§ Exercise
Extract each line of the material that follows exactly and omit its pictures.
Dataset entries Block Start
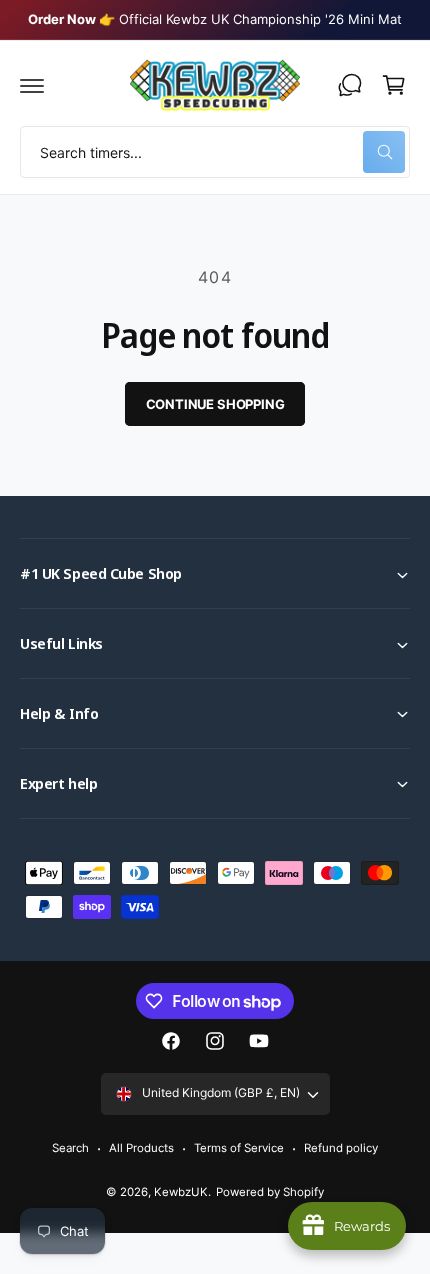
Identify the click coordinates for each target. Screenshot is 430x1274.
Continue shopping (215, 404)
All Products (141, 1148)
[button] (32, 85)
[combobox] (215, 152)
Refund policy (341, 1148)
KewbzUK (181, 1192)
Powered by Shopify (270, 1192)
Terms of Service (239, 1148)
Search (70, 1148)
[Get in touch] (350, 85)
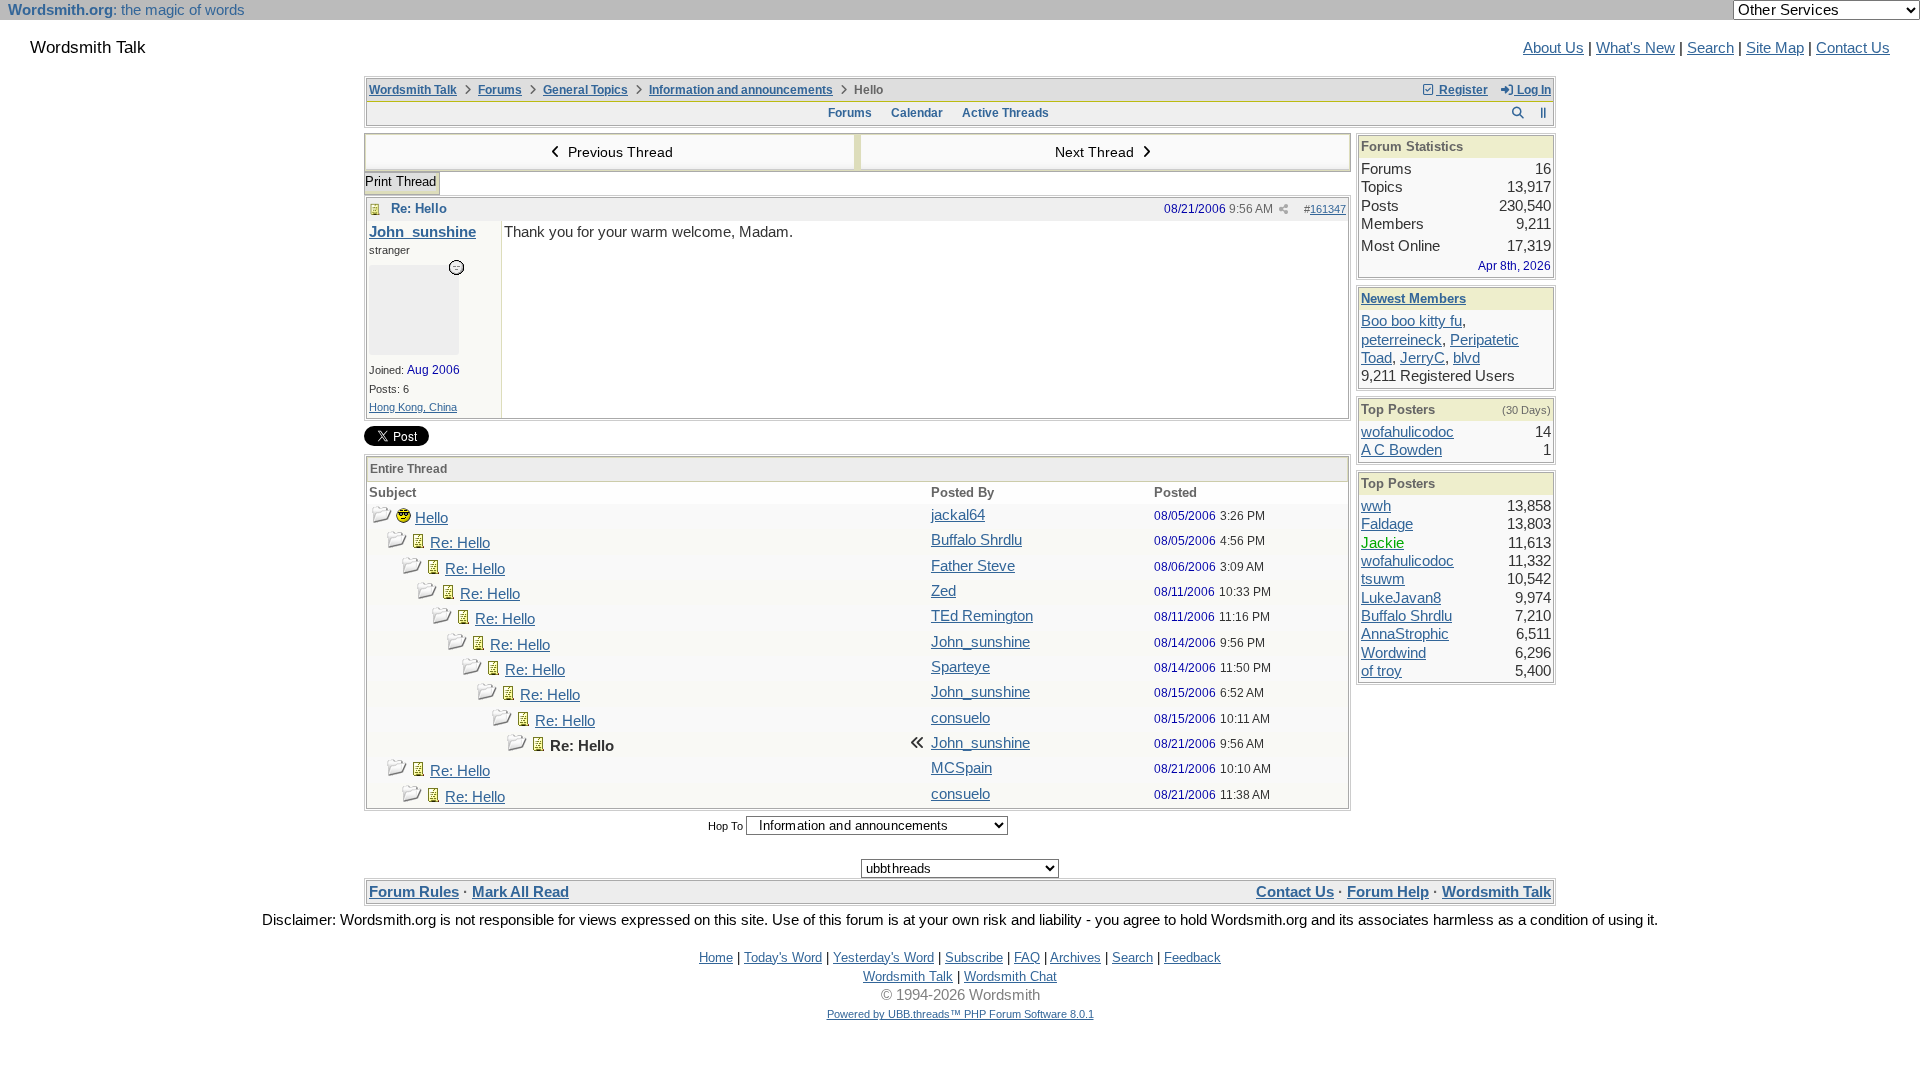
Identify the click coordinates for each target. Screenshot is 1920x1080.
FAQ (1027, 957)
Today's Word (783, 957)
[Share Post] (1283, 209)
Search (1710, 48)
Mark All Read (520, 892)
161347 (1328, 209)
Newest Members (1413, 298)
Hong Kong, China (413, 407)
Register (1462, 90)
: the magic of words (126, 10)
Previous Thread (618, 152)
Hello (431, 518)
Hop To (725, 826)
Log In (1532, 90)
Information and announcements (741, 90)
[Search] (1517, 113)
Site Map (1775, 48)
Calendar (917, 113)
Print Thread (400, 181)
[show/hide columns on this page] (1543, 113)
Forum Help (1388, 892)
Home (716, 957)
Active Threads (1005, 113)
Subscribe (974, 957)
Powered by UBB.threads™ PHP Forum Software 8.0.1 (960, 1014)
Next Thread (1096, 152)
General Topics (585, 90)
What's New (1635, 48)
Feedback (1192, 957)
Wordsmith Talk (413, 90)
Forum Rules (414, 892)
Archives (1075, 957)
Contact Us (1853, 48)
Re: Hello (419, 208)
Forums (500, 90)
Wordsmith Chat (1010, 976)
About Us (1553, 48)
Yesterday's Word (883, 957)
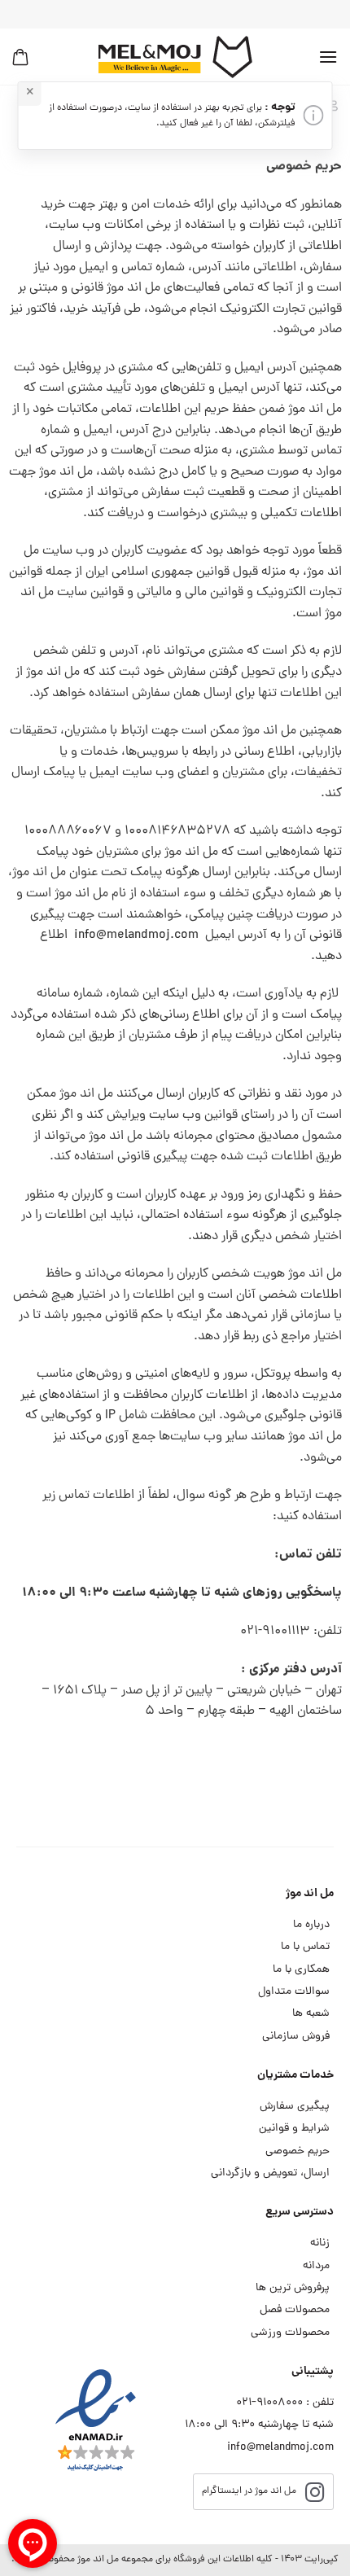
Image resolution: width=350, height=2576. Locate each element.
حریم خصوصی (297, 2151)
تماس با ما (305, 1947)
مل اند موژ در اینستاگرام (249, 2491)
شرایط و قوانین (294, 2128)
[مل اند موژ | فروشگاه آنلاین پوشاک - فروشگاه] (175, 57)
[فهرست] (328, 57)
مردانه (316, 2266)
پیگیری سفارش (295, 2106)
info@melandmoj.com (136, 935)
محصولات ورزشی (290, 2333)
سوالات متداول (294, 1991)
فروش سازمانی (296, 2036)
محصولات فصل (295, 2310)
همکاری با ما (301, 1969)
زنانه (320, 2243)
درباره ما (311, 1925)
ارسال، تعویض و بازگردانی (270, 2173)
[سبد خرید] (20, 57)
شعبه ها (311, 2013)
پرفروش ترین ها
Dataset entries Block End
§ Response to this task
Identify the click coordinates for each target. Screenshot is 430x1274.
Continue shopping (215, 404)
All Products (141, 1148)
[button] (32, 85)
[combobox] (215, 152)
Refund policy (341, 1148)
KewbzUK (181, 1192)
Powered by Shopify (270, 1192)
Terms of Service (239, 1148)
Search (70, 1148)
[Get in touch] (350, 85)
Identify the click coordinates for each target. Screenshot is 1920x1080.
FAQ (1027, 957)
Today's Word (783, 957)
[Share Post] (1283, 209)
Search (1710, 48)
Mark All Read (520, 892)
161347 (1328, 209)
Newest Members (1413, 298)
Hong Kong, China (413, 407)
Register (1462, 90)
: the magic of words (126, 10)
Previous Thread (618, 152)
Hello (431, 518)
Hop To (725, 826)
Log In (1532, 90)
Information and announcements (741, 90)
[Search] (1517, 113)
Site Map (1775, 48)
Calendar (917, 113)
Print Thread (400, 181)
[show/hide columns on this page] (1543, 113)
Forum Help (1388, 892)
Home (716, 957)
Active Threads (1005, 113)
Subscribe (974, 957)
Powered by UBB.threads™ PHP Forum Software 8.0.1 (960, 1014)
Next Thread (1096, 152)
General Topics (585, 90)
What's New (1635, 48)
Feedback (1192, 957)
Wordsmith Talk (413, 90)
Forum Rules (414, 892)
Archives (1075, 957)
Contact Us (1853, 48)
Re: Hello (419, 208)
Forums (500, 90)
Wordsmith Chat (1010, 976)
About Us (1553, 48)
Yesterday's Word (883, 957)
Image resolution: width=350, height=2576. Locate each element.
حریم خصوصی (297, 2151)
تماس با ما (305, 1947)
مل اند موژ در اینستاگرام (249, 2491)
شرایط و قوانین (294, 2128)
[مل اند موژ | فروشگاه آنلاین پوشاک - فروشگاه] (175, 57)
[فهرست] (328, 57)
مردانه (316, 2266)
پیگیری سفارش (295, 2106)
info@melandmoj.com (136, 935)
محصولات ورزشی (290, 2333)
سوالات متداول (294, 1991)
فروش سازمانی (296, 2036)
محصولات فصل (295, 2310)
همکاری با ما (301, 1969)
زنانه (320, 2243)
درباره ما (311, 1925)
ارسال، تعویض و بازگردانی (270, 2173)
[سبد خرید] (20, 57)
شعبه ها (311, 2013)
پرفروش ترین ها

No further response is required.